同じ手作りのペンケースでも、普通の布よりビニールコーティングのものだと、ワンランク上に見えるから不思議だ。
ビニールコーティング生地のいいところは、強度が強く、防水性があり、汚れにも強いことだ。
また布と違って、印刷されたデザインがとてもくっきりしている。
ただ、縫いづらいというデメリットもあるため、どちらかというと中級者向けの素材だ。
穴があいてしまってしつけやまち針が使えないため、ずれてしまうのが一番の難点。
また表面の滑りが悪いため、ミシンがうまくかからず、無理に引っ張って生地を伸ばしてしまう失敗をすることが多い。
しかし、これはちょっとしたコツで解消できる。
まず、しつけができなかったり、まち針が打てないことについては、しつけテープを使えば簡単に解消することができる。

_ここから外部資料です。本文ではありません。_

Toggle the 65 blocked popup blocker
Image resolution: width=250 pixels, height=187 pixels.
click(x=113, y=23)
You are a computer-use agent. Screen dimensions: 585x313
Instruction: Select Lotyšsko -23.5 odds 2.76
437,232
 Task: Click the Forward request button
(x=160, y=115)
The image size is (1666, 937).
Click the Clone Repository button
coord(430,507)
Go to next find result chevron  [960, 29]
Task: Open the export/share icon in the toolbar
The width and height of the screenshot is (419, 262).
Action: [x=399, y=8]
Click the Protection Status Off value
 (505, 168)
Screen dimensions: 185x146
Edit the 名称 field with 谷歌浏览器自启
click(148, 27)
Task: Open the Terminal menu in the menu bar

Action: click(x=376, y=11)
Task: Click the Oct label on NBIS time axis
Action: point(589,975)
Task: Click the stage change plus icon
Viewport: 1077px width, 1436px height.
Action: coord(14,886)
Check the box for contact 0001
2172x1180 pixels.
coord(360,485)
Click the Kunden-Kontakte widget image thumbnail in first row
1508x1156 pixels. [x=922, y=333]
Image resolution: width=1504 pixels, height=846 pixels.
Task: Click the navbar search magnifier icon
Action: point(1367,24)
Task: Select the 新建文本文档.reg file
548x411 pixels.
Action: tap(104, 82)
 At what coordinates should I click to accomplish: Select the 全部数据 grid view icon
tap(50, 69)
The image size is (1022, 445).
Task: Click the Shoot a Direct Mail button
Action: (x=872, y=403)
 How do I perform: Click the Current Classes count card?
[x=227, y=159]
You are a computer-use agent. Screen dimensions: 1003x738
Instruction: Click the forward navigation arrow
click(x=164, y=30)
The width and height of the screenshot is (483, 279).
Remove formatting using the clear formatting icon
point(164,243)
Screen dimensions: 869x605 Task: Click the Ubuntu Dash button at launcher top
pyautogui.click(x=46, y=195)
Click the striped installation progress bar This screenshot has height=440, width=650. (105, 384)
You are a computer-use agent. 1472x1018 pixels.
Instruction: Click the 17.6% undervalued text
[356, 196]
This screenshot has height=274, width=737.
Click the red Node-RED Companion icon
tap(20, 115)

両面テープのようになっていて布のズレを防ぐことができる。
ただ、小さなところでは売っていないことがあるので大きいところで買うか、事前に在庫を確認しておくことをおすすめする。
次にミシンを使う場合、布の滑りが悪いことの解消方法。
いくつか方法はあるが、一番簡単なのはミシンの押さえをテフロン加工のされたものなど、滑りのいいものに変えることだろう。
変えるだけでいいし、何度でも使えるので効率がいい。
それほど使わないという場合だったら、布にベビーパウダーをふったり、ハトロン紙を敷くという方法がある。
ようするに布の滑りをよくしてやればいいわけだ。
この点を解消すればビニールコーティングの布を使ったものは、普通の布と同じようにつくることができる。
巾着袋は卒業して、これからファスナーを使ったものをつくってみようと思う人にはペンケースがおすすめだ。
難易度もちょうどいいし、なにより一個持っていれば本当に便利だ。